When I first looked at this network, one interesting feature quickly popped out at me. Looking about 75% of the way across on the top edge (going left to right), you can see a bump. This close-up detail of that part of the network shows it clearly:
Click on image to enlarge |
This marks the end of what I'll call the "first neighbor bump". These distinctive bumps along the top edge of the network (there are more to the right of the one shown above) are a feature of the default layout algorithm used to draw this network; this algorithm is described in the BioFabric paper. Briefly, this layout assigns node rows using a breadth-first search of the network, starting at the node with the highest degree, and visiting neighbors in order from highest degree to lowest. Because we finish laying out the last lowest-degree neighbors of the starting node #1 just before we jump to start laying out the remaining unvisited high-degree neighbors of node #2, we typically get the bump shown above.
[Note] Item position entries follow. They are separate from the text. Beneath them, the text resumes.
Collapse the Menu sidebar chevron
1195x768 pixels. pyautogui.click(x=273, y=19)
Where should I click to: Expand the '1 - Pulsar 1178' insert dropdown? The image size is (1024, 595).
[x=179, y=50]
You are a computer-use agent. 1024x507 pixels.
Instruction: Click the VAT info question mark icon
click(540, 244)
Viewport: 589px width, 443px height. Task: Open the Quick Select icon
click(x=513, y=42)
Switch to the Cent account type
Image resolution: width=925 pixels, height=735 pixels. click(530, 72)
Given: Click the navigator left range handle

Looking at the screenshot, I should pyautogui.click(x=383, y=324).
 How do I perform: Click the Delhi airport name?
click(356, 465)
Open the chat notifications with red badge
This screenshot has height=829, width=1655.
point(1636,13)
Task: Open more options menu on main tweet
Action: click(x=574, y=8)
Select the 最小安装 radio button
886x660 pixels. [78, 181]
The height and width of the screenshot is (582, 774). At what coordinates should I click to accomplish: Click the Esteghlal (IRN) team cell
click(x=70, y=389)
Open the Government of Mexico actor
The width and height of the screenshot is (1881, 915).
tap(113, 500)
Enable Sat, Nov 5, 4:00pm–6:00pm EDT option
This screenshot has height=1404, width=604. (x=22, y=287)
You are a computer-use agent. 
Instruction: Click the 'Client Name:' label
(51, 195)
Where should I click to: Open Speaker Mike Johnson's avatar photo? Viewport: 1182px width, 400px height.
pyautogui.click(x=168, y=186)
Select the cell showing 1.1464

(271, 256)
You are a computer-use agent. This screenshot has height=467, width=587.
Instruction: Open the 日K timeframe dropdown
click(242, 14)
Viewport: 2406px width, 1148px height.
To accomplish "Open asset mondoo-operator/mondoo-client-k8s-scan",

So the prominent "edge wedge" just to the right of the discontinuity contains the previously untraversed edges incident on the first node that is two hops away from the start. (Keep in mind that edges incident on this first two-hop node that connect to nodes one hop from the start were already traversed and laid out somewhere on the left.) So the nodes laid out above this node line are all only one hop away from the starting node; the nodes laid out on or below this node line are at least two hops from the start. This also means that the edges to the left of the discontinuity are originating either from the starting node, or one of the first neighbors.
So this is what popped out at me: the starting node and its first neighbors represent about 10% of the nodes in the network (which I can eyeball by comparing the height of this first bump to the total height of the network). Yet the edges incident on these nodes account for about 75% of the total edges in the network (based on the placement of the end of this "first neighbor bump")! An important fact about this large network with over 100000 edges comes almost for free.
I find these bumps help me to navigate and think about the network, and the fact that everything is laid out on a regular grid means that these features can help you to quickly estimate percentages as well. So start to get tuned in to interpreting the bumps on the top of the network: "BioFabric phrenology"!